Australia’s small and mid-tier firms must make business development a priority in 2012, according to a new benchmarking report.

Australia’s small and mid-tier firms must make business development a priority in 2012, according to a new benchmarking report.
According to research conducted by Crowe Horwath, in partnership with the Australian Legal Practice Management Association, small and mid-tier firms must now focus on business development to capitalise on the capacity they created in 2011 and to free up cash flow.
Crowe Horwath’s second benchmarking report assessed Australian law firms with respect to their profitability, working capital, return on capital and growth outlook, and found that while the country’s small and mid-tier firms spent 2011 gearing for growth, they struggled to maintain profitability.
According to the report, gross profit for Australian law firms declined by approximately 5 per cent year on year.

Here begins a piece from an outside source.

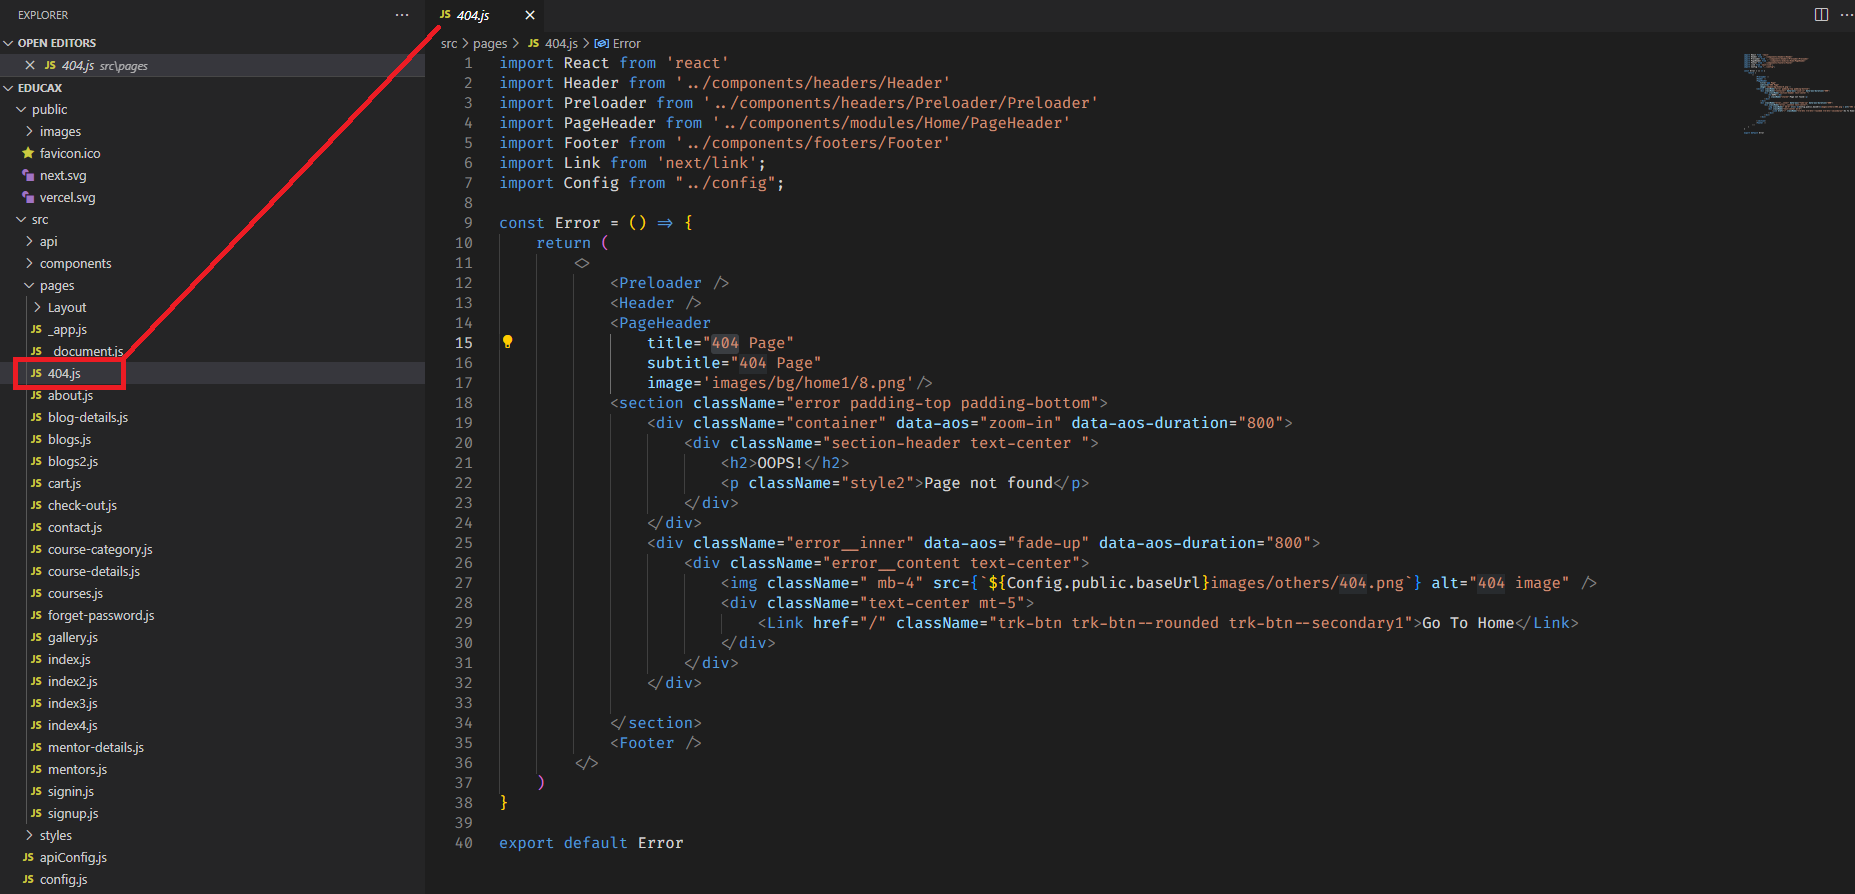Open favicon.ico star icon file
1855x894 pixels.
pos(69,153)
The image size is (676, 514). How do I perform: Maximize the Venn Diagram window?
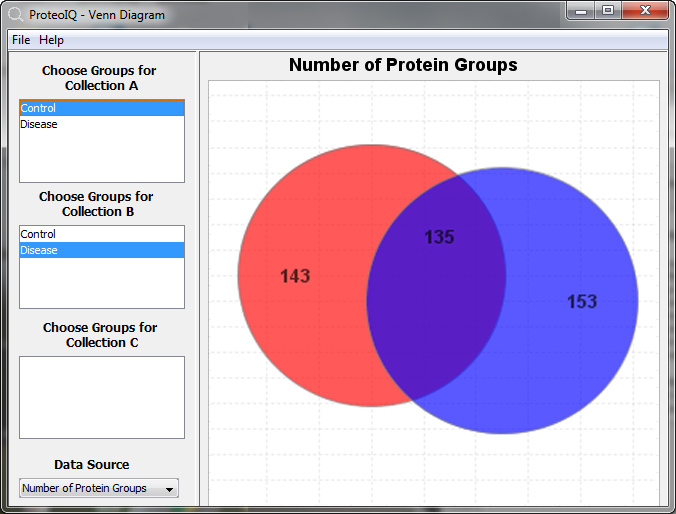click(608, 11)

This drop, however, was partly caused by higher levels of long-term capital investment by legal practices around the country.
“We saw many firms investing profits back in their businesses last year, creating opportunities for business growth heading into 2012,” said Andrew Chen, Crowe Horwath’s business advisory principal.
“This includes many firms investing heavily in new practice management systems, premises and additional non-fee earner employees.”
Having invested heavily in capital last year, Australian law firms must now place business development at the top of their priority list for 2012.
According to Crowe Horwath, bringing in new work will free up cash flow, which is under pressure for many practices as a result of their lower profitability.
“From our research and our clients’ experience in the domestic legal services market, we predict that 2012 will continue the trend of less work to tender for, and more competition to secure it,” said Chen. “Under these conditions, a solid business development strategy is vital.”
This increase in competition and lower profitability in 2011 has also put significant pressure on the cash flow of Australian law firms, with average partner drawings now much less than in previous years.

“If the cash flow crisis continues, practices will begin to run into serious operational challenges,” said Chen. “For example, in our conversations with banks and other lenders, we can see they are becoming much more meticulous about the cash flow condition of legal practices when it comes to funding.”